(Your goal): Show all the lines in the data below that include the word "computer".

### Working data ###

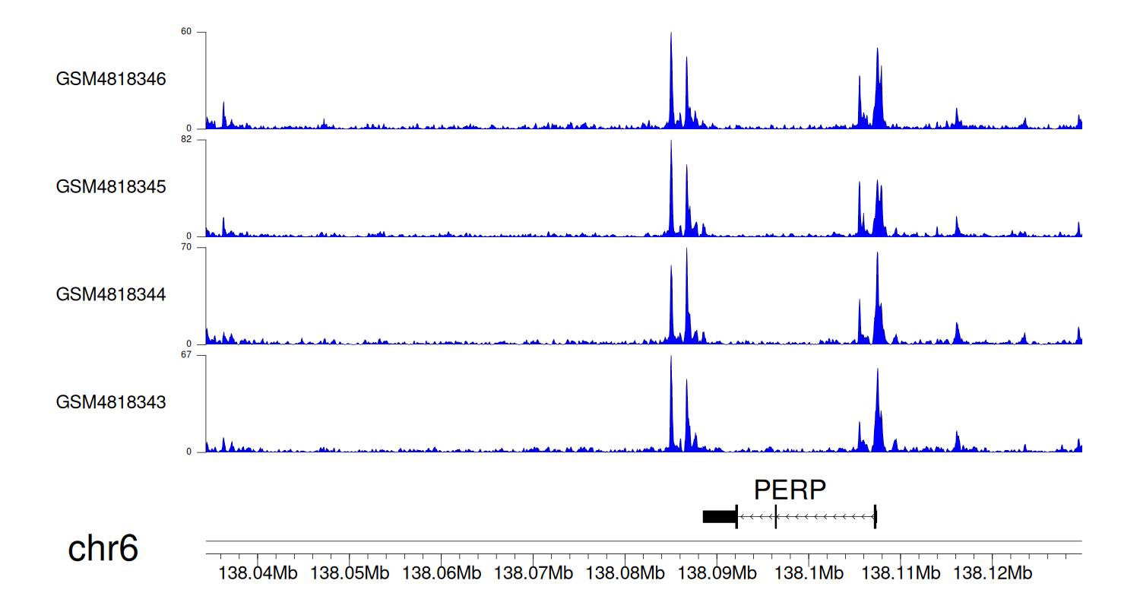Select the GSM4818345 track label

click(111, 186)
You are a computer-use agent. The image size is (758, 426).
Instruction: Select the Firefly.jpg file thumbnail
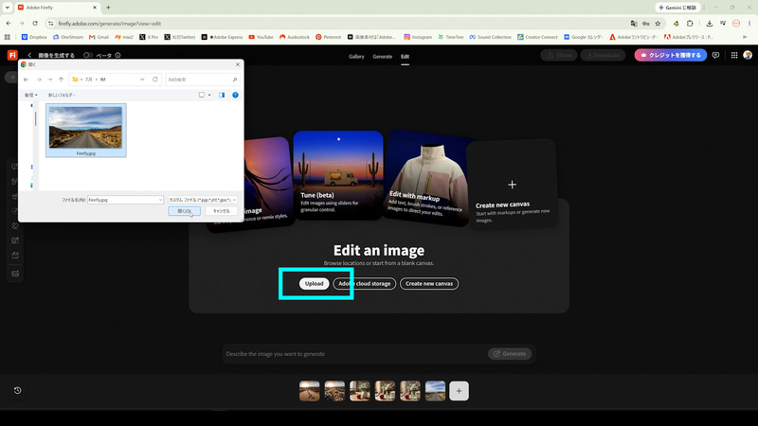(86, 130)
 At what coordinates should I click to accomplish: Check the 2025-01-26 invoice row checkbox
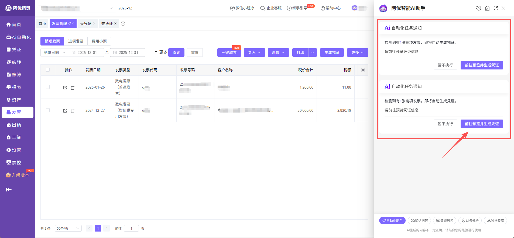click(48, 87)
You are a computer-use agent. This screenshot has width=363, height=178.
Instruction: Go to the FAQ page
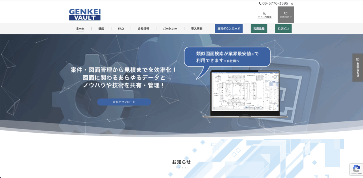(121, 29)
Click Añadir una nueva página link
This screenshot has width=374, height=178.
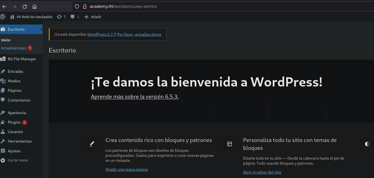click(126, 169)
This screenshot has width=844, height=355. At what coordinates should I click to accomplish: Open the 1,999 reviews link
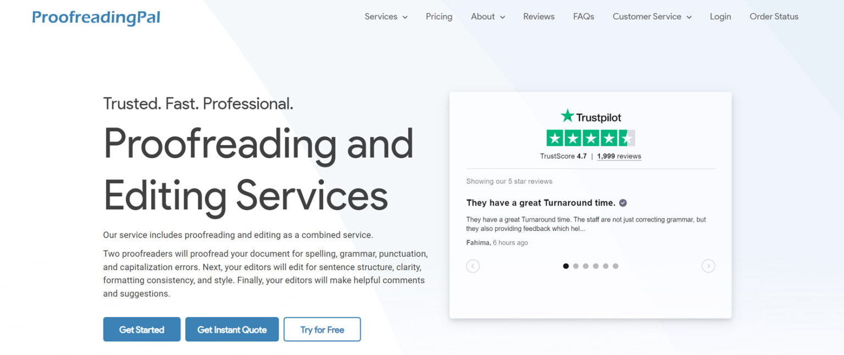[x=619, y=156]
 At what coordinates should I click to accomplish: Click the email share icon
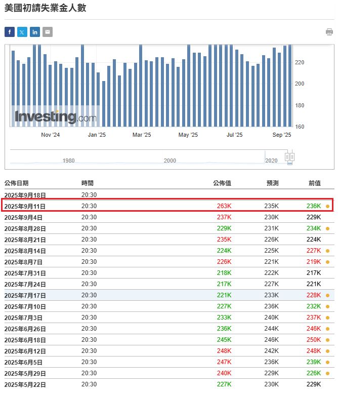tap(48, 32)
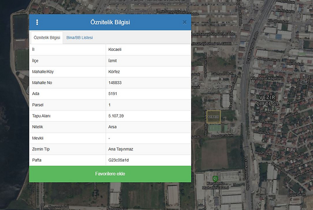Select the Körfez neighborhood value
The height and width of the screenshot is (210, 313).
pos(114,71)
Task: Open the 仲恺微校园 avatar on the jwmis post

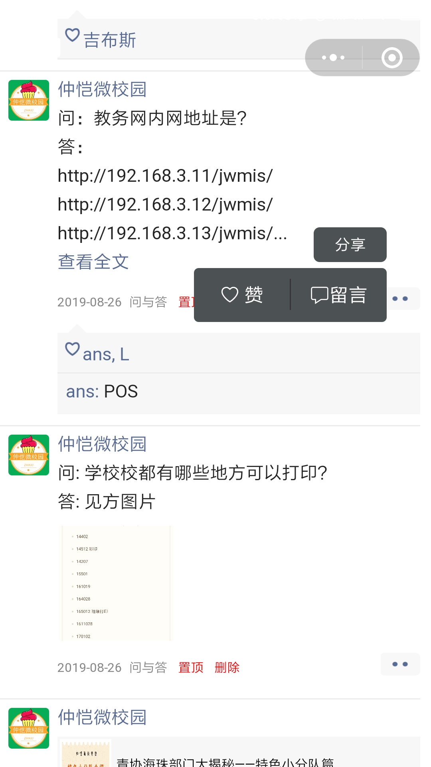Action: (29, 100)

###
### Working data ###

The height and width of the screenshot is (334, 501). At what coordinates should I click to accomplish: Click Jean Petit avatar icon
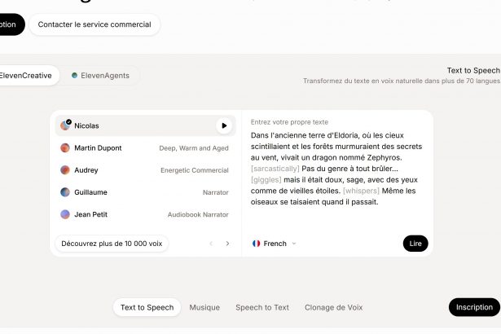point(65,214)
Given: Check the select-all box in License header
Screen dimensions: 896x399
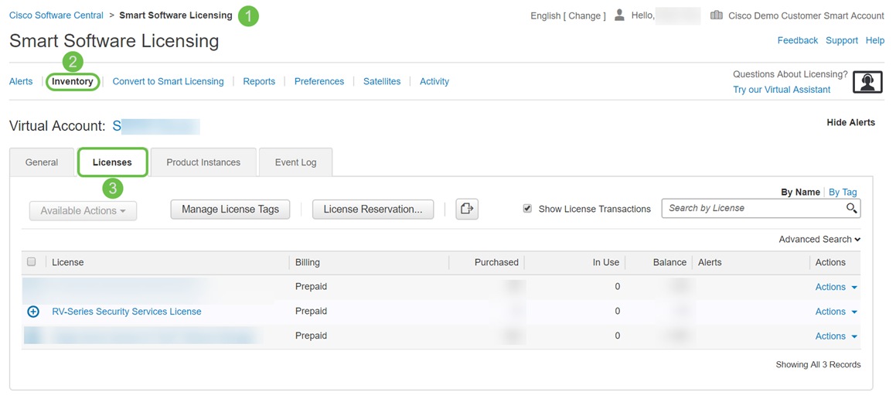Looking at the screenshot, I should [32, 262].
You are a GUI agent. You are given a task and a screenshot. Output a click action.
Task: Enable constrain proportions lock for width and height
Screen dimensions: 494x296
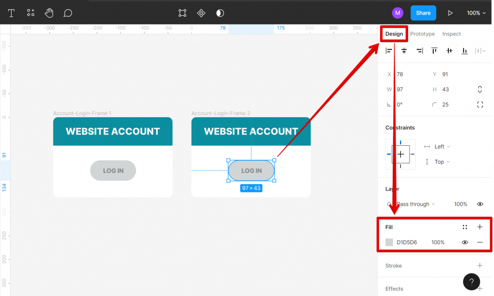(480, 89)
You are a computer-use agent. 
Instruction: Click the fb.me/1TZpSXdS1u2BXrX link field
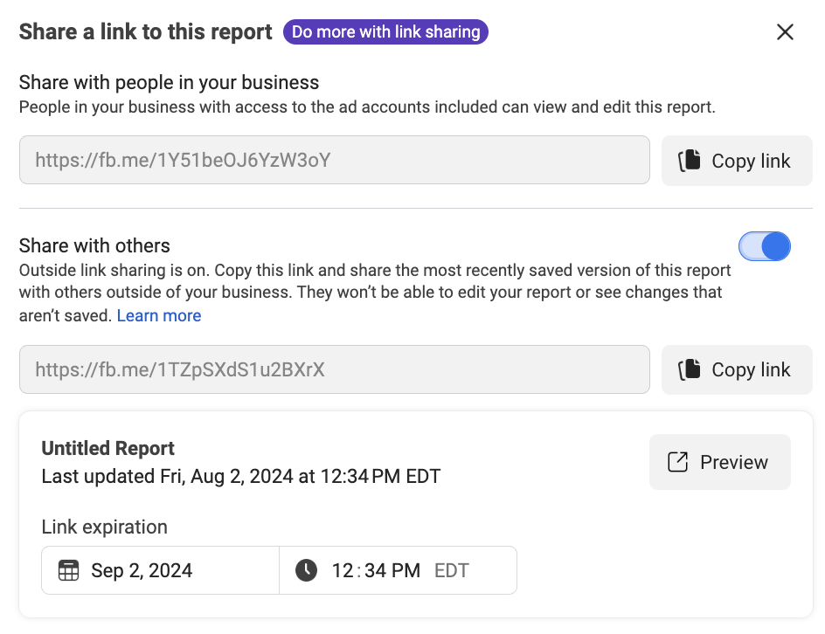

###

(The answer):
You are a computer-use agent. The image size is (758, 426).
You are a computer-use agent. This screenshot has width=363, height=178.
You are a computer-use agent. 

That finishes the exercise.